─── Data shown
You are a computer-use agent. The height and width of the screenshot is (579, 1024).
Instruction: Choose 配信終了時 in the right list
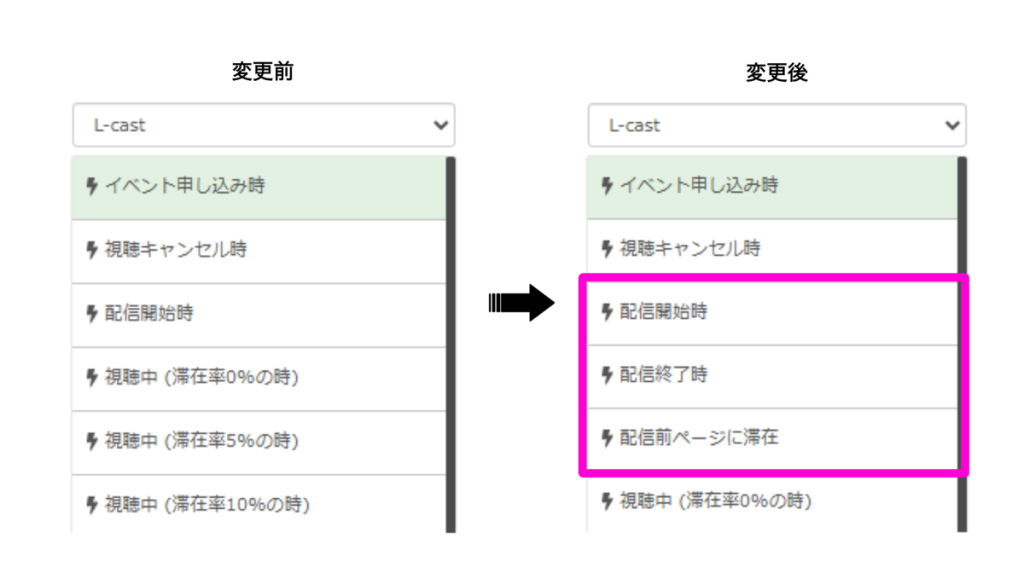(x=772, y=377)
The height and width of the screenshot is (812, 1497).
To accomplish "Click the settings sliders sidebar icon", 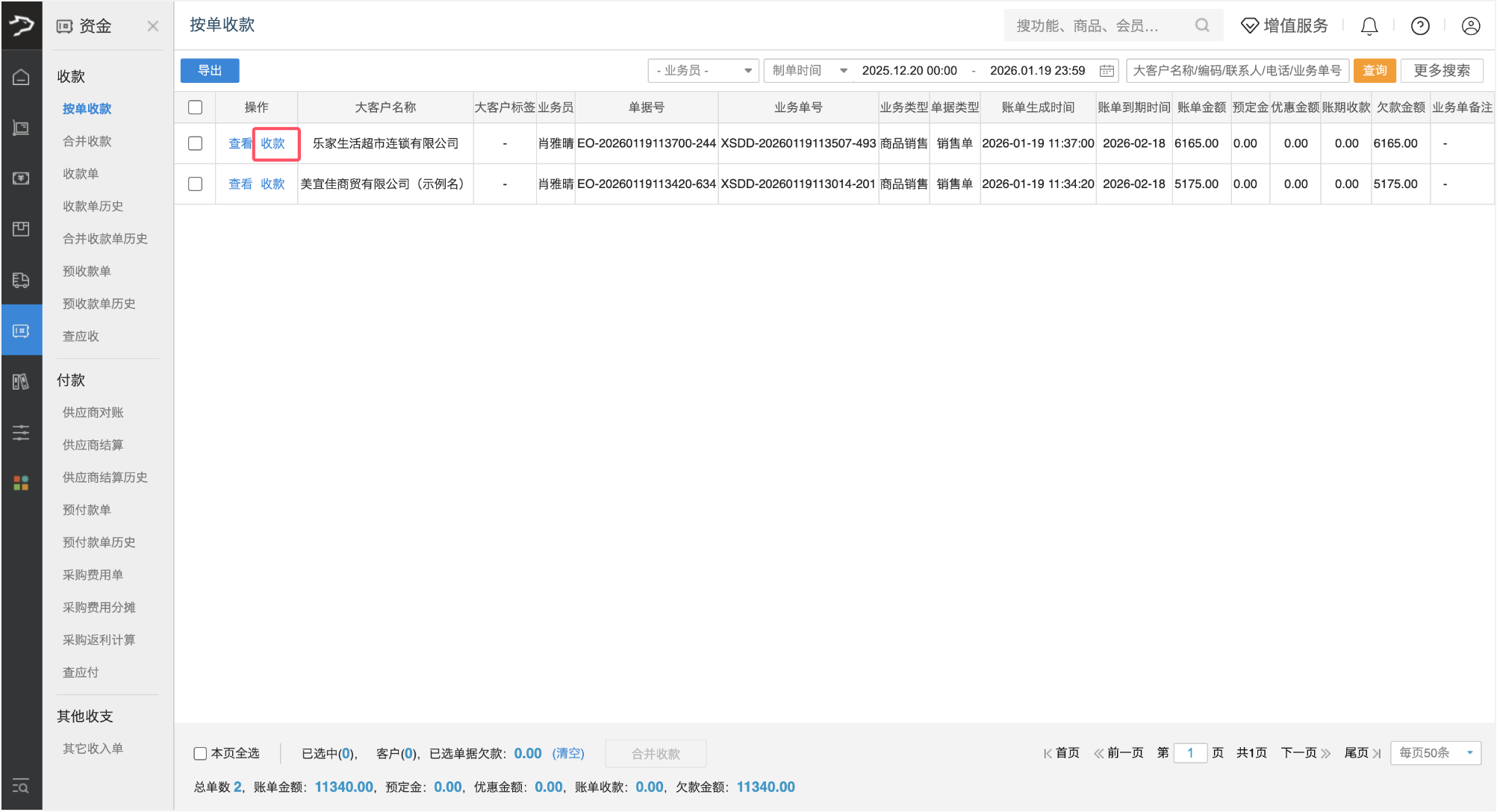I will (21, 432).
──────
§ **Short exercise**
Please pull out each line of the items above that contains the string "screenshot", and copy those lines. Case counts.

§ **Task output**
You are a computer-use agent. The height and width of the screenshot is (579, 1024).
The height and width of the screenshot is (812, 1497).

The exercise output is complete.